I had enough reason for grave worries for the lives of Hedy, Johanna, Hedy’s parents, Lisa, and Francis. I thought that I will now be completely cut off from them, and that I will never see them again. It took me some time to see this was a special kind of war, affecting, at least for some time only Eastern Europe. The Germans had occupied within 4 weeks one half of Poland, at which time the Russians, to the astonish­ment of the whole world, invaded Poland from the East, occupied the other half of that country, and met the Germans in the area of Brest Litowsk, where they shook hands with the Germans.

At about that time my worries abated a little, when I re­ceived letters from Hedy from Vienna, and one of them made me especially happy, in which she wrote that she had received the American visa for herself and Johanna, and that she was now trying to get the tickets for a boat. So, It was a special kind of war, in which it was possible to send letters from Austria to Cuba, and in which it was possible to leave Vienna and to go on a voyage to the United States. It finally really happened that they got tickets for the boat Rotterdam and could go to Holland and leave for the United States.

From Lisa I had at that time also news that she had to leave Paris when the war started, that she could not get a permit to go to Le Touquet to join Francis, and that she had gone to Reims to friends of Lucy, Raymond’s wife. She had to stay there for 2 or 3 months, till she finally succeeded in getting a permit, and could go to Le Touruet, where she had then with Francis, at least for a while, a relatively pleasant life.

I am inserting here a third letter, written by Francis on August 24, 1939, in Le Touquet, which reads as follows:

Dear Papa!

I strolled so much about that I could not write to you. I had started already 2 letters, but had never the time to finish them. I have one broken and one undamaged swallowtail, one has the antennae broken. 4 small foxes, 2 oakspinners, 1 damaged pigeontail, 2 butterflies, one like that and one like that (drawings), 1 damaged admiral, 1 thickhead, 1 fox, 1 painted lady, 1 Tagpfauenauge (verbally translated: Daypea-cockeye), 1 vanessa-C, 1 small Waldportier (woods-porter), 1 blues, 1 small fritillery, and 3 others. Where do you get the pins and boxes from?

I hope you will buy for yourself a Rolls Royce. I had caught a caterpillar of a bear-spinner and it crawled away. Send me a few photos of you.

Many kisses

Franzi

The letter was written in August, shortly before the war had broken out and everything was still peaceful. He was busy with butterflies, had a good time on the seashore, while Lisa was still in Paris. A few days later, it was quite a different story.

The great disappointment was that Francis did not get the American visa in France.
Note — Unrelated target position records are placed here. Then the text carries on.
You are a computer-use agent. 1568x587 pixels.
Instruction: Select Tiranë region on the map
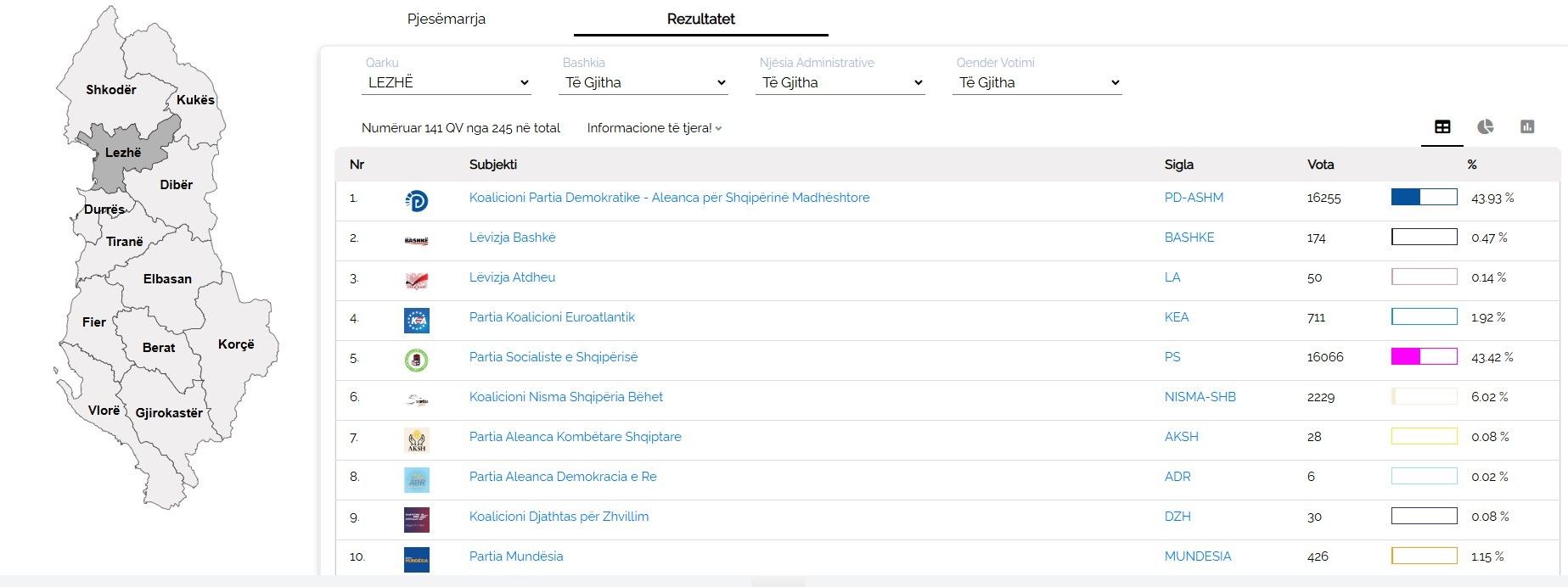[124, 242]
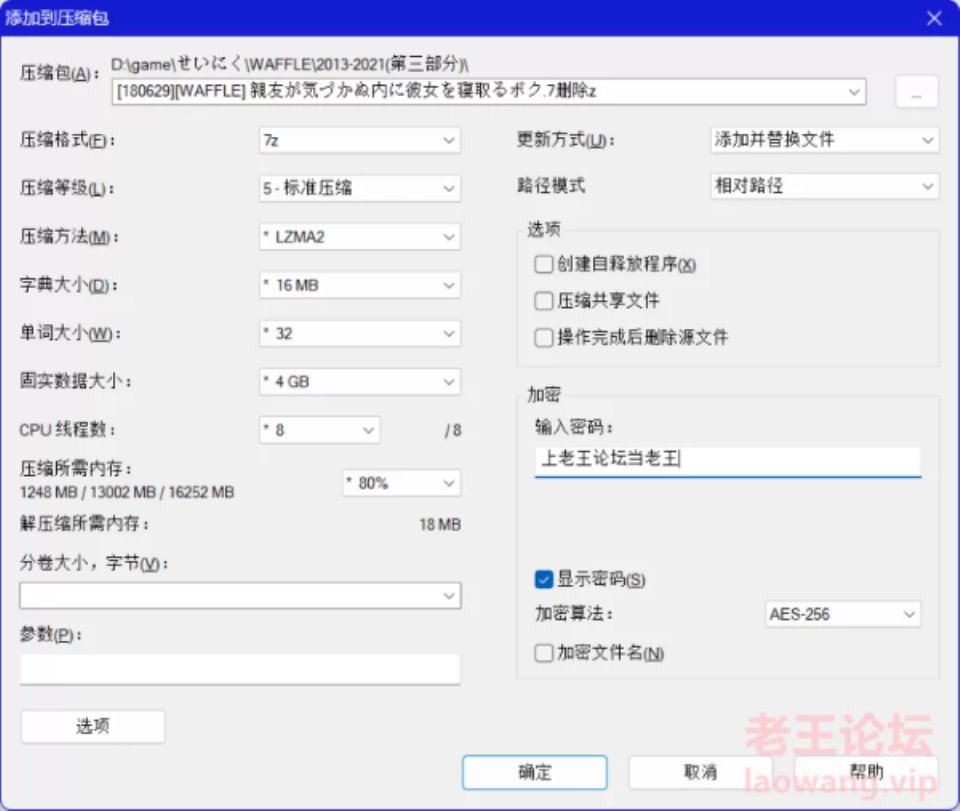
Task: Open the 压缩方法 LZMA2 dropdown
Action: coord(360,237)
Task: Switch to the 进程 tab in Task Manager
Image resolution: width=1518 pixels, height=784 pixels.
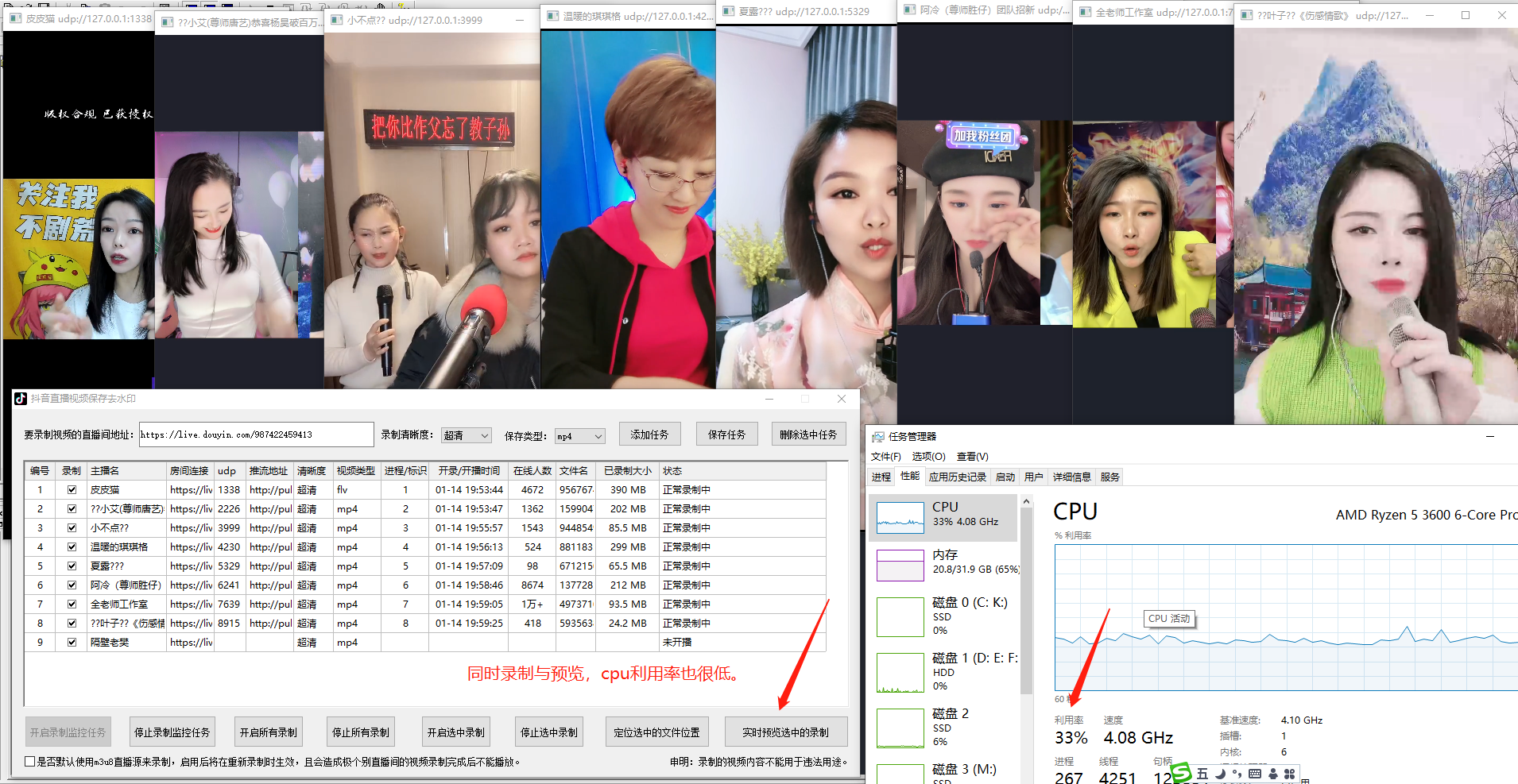Action: coord(881,477)
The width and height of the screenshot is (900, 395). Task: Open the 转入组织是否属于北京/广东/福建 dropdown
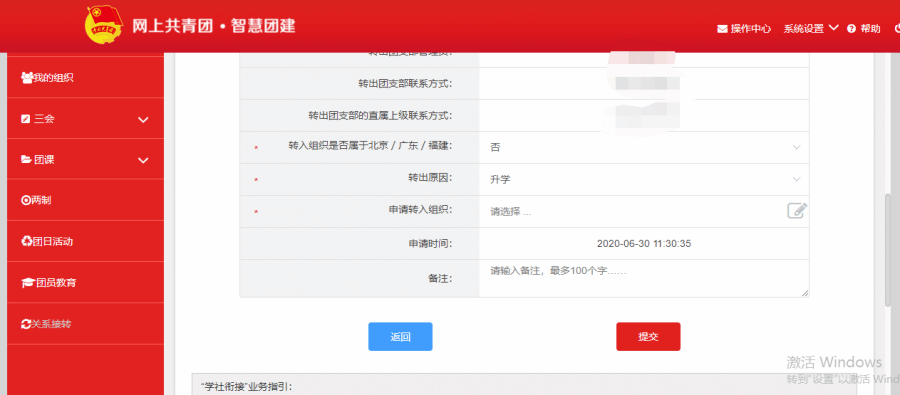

The American consul in Vienna had told Hedy that he will send all the papers for Francis to the American consul in Paris, so that he could get the visa there. But the American consul in Paris was not willing to write the visa for Francis, gave as the excuse that there was not enough time to write it, although there would have been plenty of time. He said that the mother should leave without him and that Francis could follow her with another boat. When Hedy came to Amsterdam, she was, of course, terribly disappointed, that Francis was not there, did not know what had happened.